Both Symbian and RIM saw big drops and are both hovering between 5% and 6% market share for sales last quarter, while Samsung’s bada and Microsoft saw modest, single-percentage gains to be level at 2.7% shares (equivalent to around 4 million devices).

Incidentally, do you remember when Nokia said it sold 4 million Lumia devices in Q2? That paints a particularly bad picture for how well the other OEMs are doing with WP7: between the rest of them they sold only about 87,000 devices, according to Gartner’s numbers. Ouch.



Apple’s Tim Cook told us in its Q2 earnings last month that the company was seeing lower iPhone sales in the quarter because of economic presssures, particularly in Europe, as well as a general lag due to people waiting for the new iPhone to hit the market (which by many reports it will do come September). Gartner essentially agrees with this assessment:

“The challenging economic environment and users postponing upgrades to take advantage of high-profile device launches and promotions available later in the year slowed demand across markets,” wrote Anshul Gupta, principal research analyst at Gartner, in a statement.

But he added that there is a converse to this, too, if the iPhone does in fact launch: “The anticipated Apple iPhone 5, along with Chinese manufacturers pushing 3G and preparing for major device launches in the second half of 2012, will drive the smartphone market upward,” he noted.

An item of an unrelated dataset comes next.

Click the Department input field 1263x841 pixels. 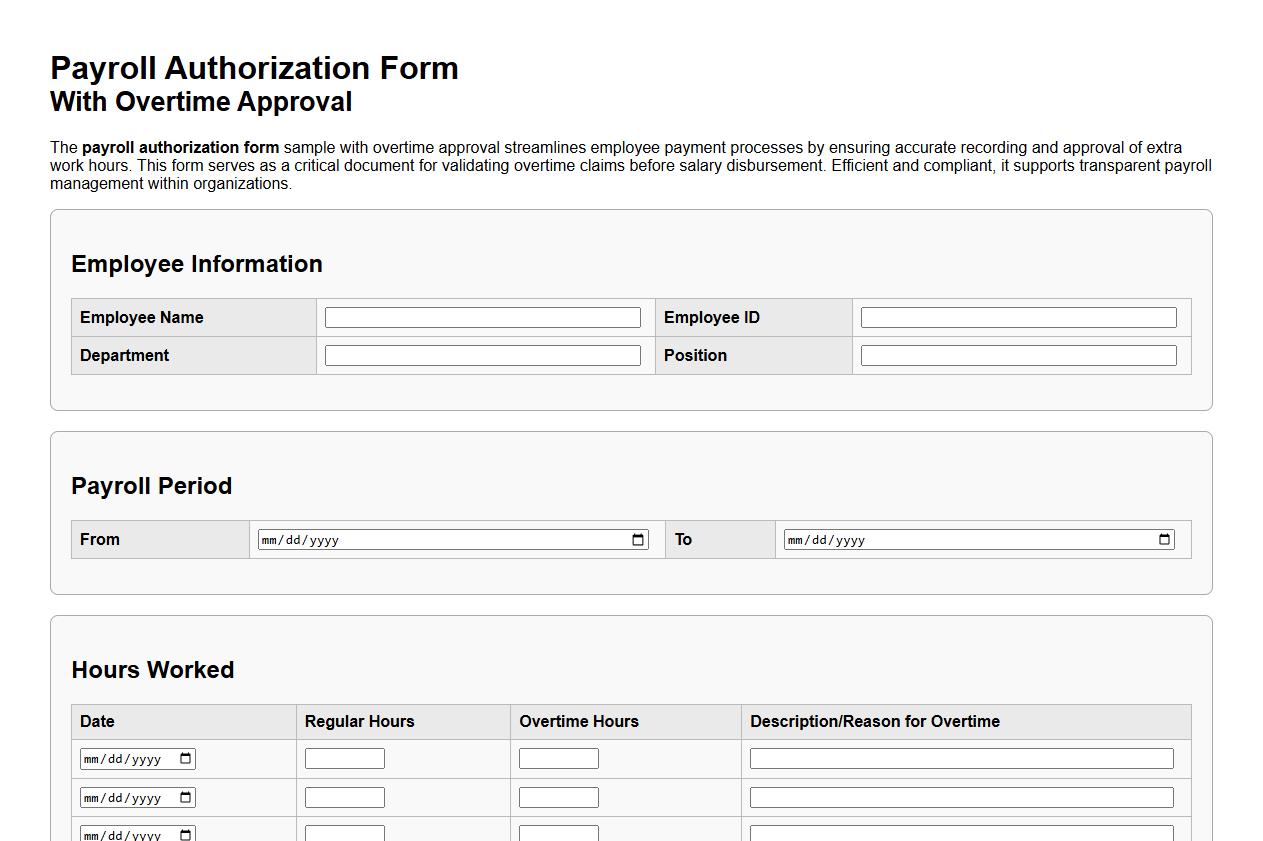481,354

That growth, he says, will be primarily in smartphones. Lower-end devices will “continue to see pressure”, even if they continue to sell well in emerging markets.

Indeed, at the moment, it is feature phones that seem to be keeping Nokia alive in terms of phone sales (yes, the platform is burning, but it’s still standing up). While Nokia saw big declines in its smartphone stature — Symbian market share dropped by nearly 17 percentage points, and Windows Phone 7 saw only modest gains — the impact of that was only saw a small decline in overall world rankings, where Nokia now stands at just under 20% market share compared to 23% a year ago. It has feature phones to thank for that.

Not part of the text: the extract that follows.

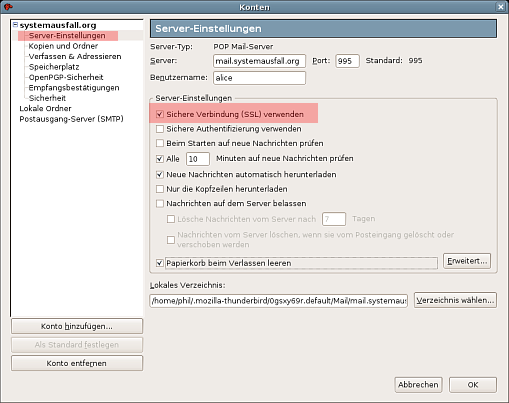Enable Sichere Authentifizierung verwenden

(160, 129)
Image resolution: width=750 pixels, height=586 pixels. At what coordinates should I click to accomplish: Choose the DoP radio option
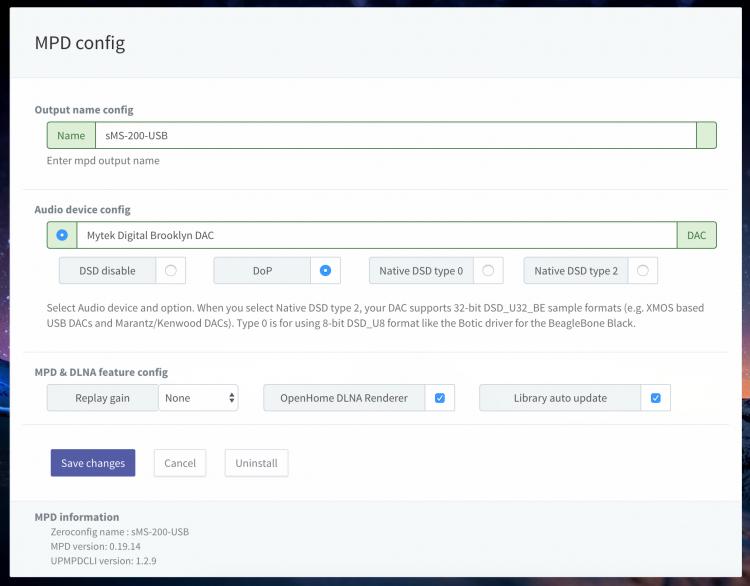(325, 270)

The picture is different for the world leader: buoyed by its strong sales in smartphones (over half of all devices sold by Samsung) and feature phones, Samsung is playing the game perfectly. It improved its market by nearly five percentage points to 21.6% marketshare, working out to over 90 million units sold. The distance between Samsung/Nokia and the rest of the pack is big at the moment. Apple comes in third but a ways behind with 29 million units. That shows how challenging the mobile market, which needs to operate at scale to be profitable, is at the moment for the majority of the industry.

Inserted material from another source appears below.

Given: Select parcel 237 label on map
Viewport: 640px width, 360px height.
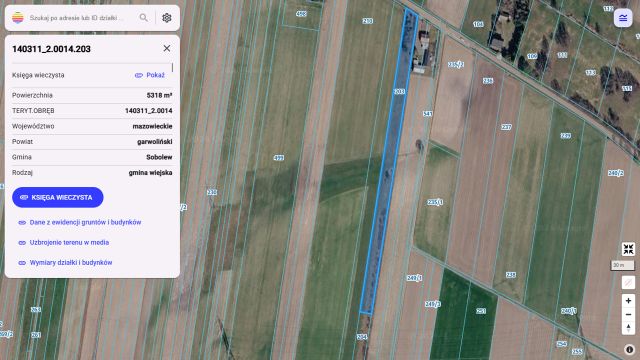Looking at the screenshot, I should [506, 127].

Google’s Motorola is among the challenged ones. Yesterday the company set out a long-term plan to move away from feature phones to smartphones; it will be worth watching to see how that impacts the company’s standing in the wider rankings — perhaps very little since Motorla has been relying less on feature phone sales than companies like Nokia and Samsung. It took 2.2 percent share of sales in Q2, down 0.2 percentage points from last year.